A quick, hot sear is best. Because this is a tougher cut of meat, a quick cook will do wonders. Get your grill nice and hot and give it a good sear for about 5 minutes per side. Overcooking or cooking at too low of a temperature will yield tough, chewy meat.
It’s all about the slice. Make sure to cut flank steak against the grain for the most tender results. Look at your steak and see which way the muscle fibers runs across the steak. Cut perpendicular to those fibers to ensure the best flank steak. Slice thinly for the best texture.
How do I use it? It’s great on its own served with mashed potatoes, rice or au gratin potatoes. You can also use it to make tacos, rice bowls, burritos and more.

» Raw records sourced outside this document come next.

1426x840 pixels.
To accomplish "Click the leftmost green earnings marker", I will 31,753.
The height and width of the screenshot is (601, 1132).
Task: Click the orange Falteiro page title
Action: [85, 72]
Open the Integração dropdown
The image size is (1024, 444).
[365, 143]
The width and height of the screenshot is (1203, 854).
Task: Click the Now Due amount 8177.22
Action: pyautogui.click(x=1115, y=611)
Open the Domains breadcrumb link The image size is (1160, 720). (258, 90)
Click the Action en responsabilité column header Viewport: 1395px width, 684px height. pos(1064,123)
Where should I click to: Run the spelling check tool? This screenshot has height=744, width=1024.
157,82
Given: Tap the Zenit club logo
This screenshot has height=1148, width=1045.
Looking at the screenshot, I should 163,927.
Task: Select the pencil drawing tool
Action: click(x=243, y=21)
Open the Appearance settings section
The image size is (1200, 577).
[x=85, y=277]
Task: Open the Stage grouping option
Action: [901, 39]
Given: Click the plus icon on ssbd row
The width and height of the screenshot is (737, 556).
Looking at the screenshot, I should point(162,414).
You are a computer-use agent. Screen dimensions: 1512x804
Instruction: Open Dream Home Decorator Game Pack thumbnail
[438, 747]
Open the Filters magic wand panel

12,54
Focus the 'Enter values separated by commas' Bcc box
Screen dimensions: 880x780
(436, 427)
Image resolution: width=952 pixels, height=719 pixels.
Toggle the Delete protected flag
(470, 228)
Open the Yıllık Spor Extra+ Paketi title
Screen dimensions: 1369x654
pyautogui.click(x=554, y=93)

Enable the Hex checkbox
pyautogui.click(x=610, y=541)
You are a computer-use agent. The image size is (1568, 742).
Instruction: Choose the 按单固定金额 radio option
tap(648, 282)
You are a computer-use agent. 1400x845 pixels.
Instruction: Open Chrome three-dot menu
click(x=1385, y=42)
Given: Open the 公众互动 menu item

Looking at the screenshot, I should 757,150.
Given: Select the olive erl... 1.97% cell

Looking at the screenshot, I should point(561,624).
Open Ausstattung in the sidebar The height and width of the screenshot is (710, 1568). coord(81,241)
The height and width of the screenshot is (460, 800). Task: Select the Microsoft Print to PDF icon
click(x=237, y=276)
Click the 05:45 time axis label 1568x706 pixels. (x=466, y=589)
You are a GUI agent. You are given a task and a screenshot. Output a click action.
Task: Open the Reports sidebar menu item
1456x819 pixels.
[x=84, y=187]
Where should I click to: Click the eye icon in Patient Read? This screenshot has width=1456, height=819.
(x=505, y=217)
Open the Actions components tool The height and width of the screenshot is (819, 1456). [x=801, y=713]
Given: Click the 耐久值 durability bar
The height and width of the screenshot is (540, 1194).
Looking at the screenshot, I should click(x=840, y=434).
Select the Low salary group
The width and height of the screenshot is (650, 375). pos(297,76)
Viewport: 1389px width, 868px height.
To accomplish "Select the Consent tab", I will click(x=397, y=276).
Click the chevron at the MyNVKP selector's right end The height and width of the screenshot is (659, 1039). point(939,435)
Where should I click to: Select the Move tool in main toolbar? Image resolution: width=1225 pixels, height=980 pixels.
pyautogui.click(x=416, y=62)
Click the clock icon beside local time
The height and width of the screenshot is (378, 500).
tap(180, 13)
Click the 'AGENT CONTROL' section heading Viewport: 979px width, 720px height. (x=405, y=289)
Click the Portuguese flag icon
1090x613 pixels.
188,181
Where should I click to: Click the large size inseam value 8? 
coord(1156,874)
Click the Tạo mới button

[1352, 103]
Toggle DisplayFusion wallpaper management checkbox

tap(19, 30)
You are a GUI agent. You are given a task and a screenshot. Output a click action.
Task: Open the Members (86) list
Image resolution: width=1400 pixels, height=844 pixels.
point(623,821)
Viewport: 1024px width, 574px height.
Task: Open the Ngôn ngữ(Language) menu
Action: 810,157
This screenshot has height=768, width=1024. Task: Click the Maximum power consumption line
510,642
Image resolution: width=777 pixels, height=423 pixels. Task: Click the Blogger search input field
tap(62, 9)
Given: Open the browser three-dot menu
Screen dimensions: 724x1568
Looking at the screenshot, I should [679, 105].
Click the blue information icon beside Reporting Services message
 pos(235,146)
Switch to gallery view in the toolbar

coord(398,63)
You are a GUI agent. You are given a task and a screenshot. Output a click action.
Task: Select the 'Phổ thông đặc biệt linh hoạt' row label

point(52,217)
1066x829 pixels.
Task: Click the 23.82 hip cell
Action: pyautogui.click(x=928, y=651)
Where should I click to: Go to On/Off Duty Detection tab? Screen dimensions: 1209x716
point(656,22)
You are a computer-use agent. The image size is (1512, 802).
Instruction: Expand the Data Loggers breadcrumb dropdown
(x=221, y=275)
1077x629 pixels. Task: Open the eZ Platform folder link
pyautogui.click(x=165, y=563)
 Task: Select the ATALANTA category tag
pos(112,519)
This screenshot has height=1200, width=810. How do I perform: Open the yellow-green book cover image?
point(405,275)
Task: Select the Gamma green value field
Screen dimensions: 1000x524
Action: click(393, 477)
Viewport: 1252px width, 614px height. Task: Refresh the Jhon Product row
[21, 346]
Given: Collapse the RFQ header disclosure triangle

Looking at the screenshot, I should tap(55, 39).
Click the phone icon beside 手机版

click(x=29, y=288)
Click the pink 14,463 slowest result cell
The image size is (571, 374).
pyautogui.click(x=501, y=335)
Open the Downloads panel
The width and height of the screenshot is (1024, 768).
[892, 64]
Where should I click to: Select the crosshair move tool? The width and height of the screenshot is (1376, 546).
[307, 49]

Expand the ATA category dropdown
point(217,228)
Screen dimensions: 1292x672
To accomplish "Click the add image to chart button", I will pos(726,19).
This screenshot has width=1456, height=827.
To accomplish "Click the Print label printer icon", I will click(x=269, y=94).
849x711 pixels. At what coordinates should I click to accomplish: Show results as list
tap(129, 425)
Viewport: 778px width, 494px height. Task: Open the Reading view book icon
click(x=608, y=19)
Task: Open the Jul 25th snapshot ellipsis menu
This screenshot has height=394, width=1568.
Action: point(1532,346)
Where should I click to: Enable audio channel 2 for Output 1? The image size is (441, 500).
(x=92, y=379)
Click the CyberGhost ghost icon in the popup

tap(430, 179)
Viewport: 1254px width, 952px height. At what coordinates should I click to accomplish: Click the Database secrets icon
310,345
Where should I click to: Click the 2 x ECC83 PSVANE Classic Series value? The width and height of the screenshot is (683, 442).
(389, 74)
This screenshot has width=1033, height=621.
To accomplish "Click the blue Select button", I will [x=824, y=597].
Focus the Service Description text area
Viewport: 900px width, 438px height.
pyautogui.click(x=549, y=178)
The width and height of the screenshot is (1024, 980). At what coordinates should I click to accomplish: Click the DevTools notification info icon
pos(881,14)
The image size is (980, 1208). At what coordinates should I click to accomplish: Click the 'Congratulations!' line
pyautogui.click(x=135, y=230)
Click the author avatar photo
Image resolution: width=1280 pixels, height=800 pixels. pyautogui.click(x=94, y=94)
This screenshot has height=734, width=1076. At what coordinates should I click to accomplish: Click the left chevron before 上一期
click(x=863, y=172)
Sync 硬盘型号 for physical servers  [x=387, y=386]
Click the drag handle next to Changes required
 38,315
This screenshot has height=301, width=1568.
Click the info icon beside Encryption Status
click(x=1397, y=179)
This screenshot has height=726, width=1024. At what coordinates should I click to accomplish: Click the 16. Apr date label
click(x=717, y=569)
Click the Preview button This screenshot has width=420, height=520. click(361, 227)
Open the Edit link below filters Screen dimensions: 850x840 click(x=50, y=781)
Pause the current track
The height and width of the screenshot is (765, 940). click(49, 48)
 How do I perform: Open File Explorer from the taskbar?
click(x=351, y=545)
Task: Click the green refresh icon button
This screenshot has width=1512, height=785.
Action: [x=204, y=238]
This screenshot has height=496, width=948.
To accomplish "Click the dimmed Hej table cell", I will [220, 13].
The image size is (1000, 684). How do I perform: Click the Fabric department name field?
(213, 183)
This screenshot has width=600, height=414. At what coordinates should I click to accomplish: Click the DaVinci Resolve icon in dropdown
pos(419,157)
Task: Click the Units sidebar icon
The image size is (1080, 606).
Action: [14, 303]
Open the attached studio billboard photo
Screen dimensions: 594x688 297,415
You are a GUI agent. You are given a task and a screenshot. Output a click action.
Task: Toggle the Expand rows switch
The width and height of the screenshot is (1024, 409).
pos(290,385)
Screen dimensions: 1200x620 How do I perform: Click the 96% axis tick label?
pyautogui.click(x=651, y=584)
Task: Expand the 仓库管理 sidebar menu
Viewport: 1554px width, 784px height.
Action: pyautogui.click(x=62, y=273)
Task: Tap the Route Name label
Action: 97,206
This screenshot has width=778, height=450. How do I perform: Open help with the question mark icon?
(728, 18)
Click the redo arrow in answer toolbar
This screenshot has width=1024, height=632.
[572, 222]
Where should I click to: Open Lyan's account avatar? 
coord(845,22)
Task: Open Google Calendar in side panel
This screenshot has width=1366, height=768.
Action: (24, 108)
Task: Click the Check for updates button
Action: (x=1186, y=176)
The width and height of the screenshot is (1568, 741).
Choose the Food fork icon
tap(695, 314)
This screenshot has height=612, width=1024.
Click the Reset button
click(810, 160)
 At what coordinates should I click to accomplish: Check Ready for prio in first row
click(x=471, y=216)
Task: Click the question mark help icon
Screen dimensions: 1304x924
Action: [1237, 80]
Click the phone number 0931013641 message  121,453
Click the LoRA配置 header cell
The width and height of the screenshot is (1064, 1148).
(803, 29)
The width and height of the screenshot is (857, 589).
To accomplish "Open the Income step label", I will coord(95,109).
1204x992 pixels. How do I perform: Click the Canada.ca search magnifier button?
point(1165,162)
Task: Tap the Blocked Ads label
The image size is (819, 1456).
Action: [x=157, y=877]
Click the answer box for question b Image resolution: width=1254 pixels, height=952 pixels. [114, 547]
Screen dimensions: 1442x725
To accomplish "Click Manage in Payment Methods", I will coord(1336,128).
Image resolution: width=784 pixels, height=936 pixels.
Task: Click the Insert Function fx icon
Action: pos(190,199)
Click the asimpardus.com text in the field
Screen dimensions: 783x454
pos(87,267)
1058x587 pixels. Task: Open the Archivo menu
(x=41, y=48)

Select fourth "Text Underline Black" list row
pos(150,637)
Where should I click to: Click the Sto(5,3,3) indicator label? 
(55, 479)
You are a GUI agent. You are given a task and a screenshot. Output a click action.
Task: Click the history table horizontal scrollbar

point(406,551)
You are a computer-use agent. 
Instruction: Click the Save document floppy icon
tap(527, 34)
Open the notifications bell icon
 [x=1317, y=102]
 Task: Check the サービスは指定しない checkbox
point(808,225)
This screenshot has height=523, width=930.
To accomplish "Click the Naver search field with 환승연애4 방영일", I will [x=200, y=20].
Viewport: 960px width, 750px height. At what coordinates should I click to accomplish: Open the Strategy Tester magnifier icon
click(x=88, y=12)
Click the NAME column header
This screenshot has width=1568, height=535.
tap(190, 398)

More Marinades for Grilling Season
Best Flank Steak Marinade
- 1/2 cup olive oil
- 1/2 cup soy sauce
- 2 Tablespoons balsamic vinegar
- 2 Tablespoons Worcestershire sauce
- 2 Tablespoons brown sugar
- 1 Tablespoon Dijon mustard
- 4 large garlic cloves, minced
- 1 teaspoon black pepper
- 1.5 pounds flank steak
- Whisk olive oil, soy sauce, balsamic vinegar, worcestershire sauce, brown sugar, dijon mustard, garlic and black pepper in a bowl. Place flank steak in a ziplock bag or container with lid. Pour marinade over the flank steak and move around until fully coated. Marinate for at least 8 hours and up to 24 hours. The longer it can marinade the more flavorful it will be.
- Remove flank steak from refrigerator 45 minutes before you are going to grill it. Let it sit ar room temperature to remove the chill (this will help it cook more evenly). Preheat your grill over medium high heat, around 400 to 425 degrees. Sear for 5 to 6 minutes per side. Remove from grill and let rest for 10 minutes. Slice thinly against the grain.